O sorriso dele entregou a surpresa boa que aquela situação toda representava pra ele.
- É, fiquei curioso.
- Bem, eu tenho uma teoria, uma teoria de verdade. Tem até nome. É EBA. Excesso de Beleza na Adolescência.
- Ah, é? disse ele dando um passinho discreto pra frente e se aproximando dela. Me conta essa teoria.
Ela notou a aproximação e fez um esforço descomunal para se manter focada no que ia dizer.
- É assim. Uma adolescente muito bonita não tem que se esforçar pra ganhar a atenção dos outros. Elas podem falar menas, gostar de funk, vomitar rodando a cabeça que nada, nada vai impedir que os garotos se matem por um beijo delas.
- Isso é verdade. Enquanto aquelas que não arrancam um suspiro de ninguém têm que correr atrás e comer pelas beiradas. Têm que ser divertida, inteligente, ter sacadas.
- Exatamente. Você entendeu.
- Uau. Então ela barangou porque quis se livrar da praga da beleza? Quis descobrir o que havia por trás daquelas pernas torneadas e daquela bunda esculpida?
- Boa tentativa. Mas não foi isso não. No caso da Lurdinha foi porque ela engravidou de um idiota, casou com ele, tomou uns, sei lá, 57 chifres, se separou e comeu 20kg de tristeza no sabor doce de leite com chocolate.
- E você, além de ficar bonita, se especializou em piadinhas?
- Eu era a feia que tinha que se esforçar. Desenvolvi outros dotes.
- Você não quer levar seus dotes pro cinema?
- Tá me convidando?
- Você conseguiu me deixar sem graça umas 15 vezes nessa conversa.
A sinceridade dele a surpreendeu dessa vez.
- Ai, desculpa. Sou uma falastrona mesmo.
- Ah, tadinha. Não era pra ficar sem graça. Esse papel é meu. E sim, tô te convidando.
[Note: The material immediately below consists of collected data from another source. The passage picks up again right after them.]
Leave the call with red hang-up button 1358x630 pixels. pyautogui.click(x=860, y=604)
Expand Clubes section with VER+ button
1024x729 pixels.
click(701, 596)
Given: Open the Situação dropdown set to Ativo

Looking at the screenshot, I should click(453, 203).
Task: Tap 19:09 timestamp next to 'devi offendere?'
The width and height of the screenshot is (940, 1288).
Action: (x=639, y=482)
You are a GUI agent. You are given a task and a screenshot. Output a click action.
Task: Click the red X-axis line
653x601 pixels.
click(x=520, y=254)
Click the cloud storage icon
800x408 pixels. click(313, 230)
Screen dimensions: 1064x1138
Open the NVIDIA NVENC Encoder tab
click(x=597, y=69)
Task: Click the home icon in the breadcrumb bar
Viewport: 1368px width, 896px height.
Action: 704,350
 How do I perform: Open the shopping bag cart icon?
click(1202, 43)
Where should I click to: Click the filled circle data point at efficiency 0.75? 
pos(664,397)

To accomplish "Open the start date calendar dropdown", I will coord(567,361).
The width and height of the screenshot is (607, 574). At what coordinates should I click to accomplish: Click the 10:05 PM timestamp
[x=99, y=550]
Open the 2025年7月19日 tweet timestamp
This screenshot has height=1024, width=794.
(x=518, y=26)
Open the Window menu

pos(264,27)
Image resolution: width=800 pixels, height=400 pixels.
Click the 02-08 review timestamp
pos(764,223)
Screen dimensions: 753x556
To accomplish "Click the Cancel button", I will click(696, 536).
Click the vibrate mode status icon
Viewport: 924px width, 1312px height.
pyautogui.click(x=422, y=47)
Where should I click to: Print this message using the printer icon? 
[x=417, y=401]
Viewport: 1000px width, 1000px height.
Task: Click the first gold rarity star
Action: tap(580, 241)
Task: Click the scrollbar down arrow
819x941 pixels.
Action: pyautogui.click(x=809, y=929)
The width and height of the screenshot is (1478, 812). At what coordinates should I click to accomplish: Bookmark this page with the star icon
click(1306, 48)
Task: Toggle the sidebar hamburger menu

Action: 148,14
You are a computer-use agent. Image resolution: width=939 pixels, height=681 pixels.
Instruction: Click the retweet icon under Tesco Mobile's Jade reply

Era inacreditável. Dez anos depois de ser a feia simpática do colégio, ela estava levando um papo de igual pra igual com sua paixonite adolescente. E enquanto isso, a gostosa da 5ª série mostrava toda sua falta de beleza e charme no café do cinema. Mas depois de tantos anos, ela tinha que mostrar que sim, estava bonita, interessante e claro, interessada. Mas nem tanto. Afinal, Luiz era uma raridade: um sobrevivente, sem sequelas, do EBA. Continuava lindo como no colégio, mas estava ainda mais fofo. Ela precisava ser sagaz. Ser diferente do que ele estava acostumado. E assim, agiu como uma ex-feia. Usou todas as suas habilidades para testar o nível do interesse do rapaz.
- Luiz, eu realmente queria ir, mas é que hoje não posso.
- Ah, que pena...
- É... já tinha uma coisa marcada.
- E outro dia? Pode?
Marília precisou olhar para baixo nesse instante. O medo de demonstrar no olhar toda a explosão de felicidade e hormônios era grande. Não podia colocar tudo a perder ali.
- Boa ideia. Me dá seu telefone?
- Me dá você. Vai que você não liga?
- Toma meu cartão, mais fácil.
- Hum, cheia de moral... Bem, já vou, tem até fila pra minha sessão.
Se despediram com um abraço perfeitamente simétrico e se viraram. Ele foi para o cinema pensando nela. E ela foi com as pernas bambas até o banquinho mais próximo.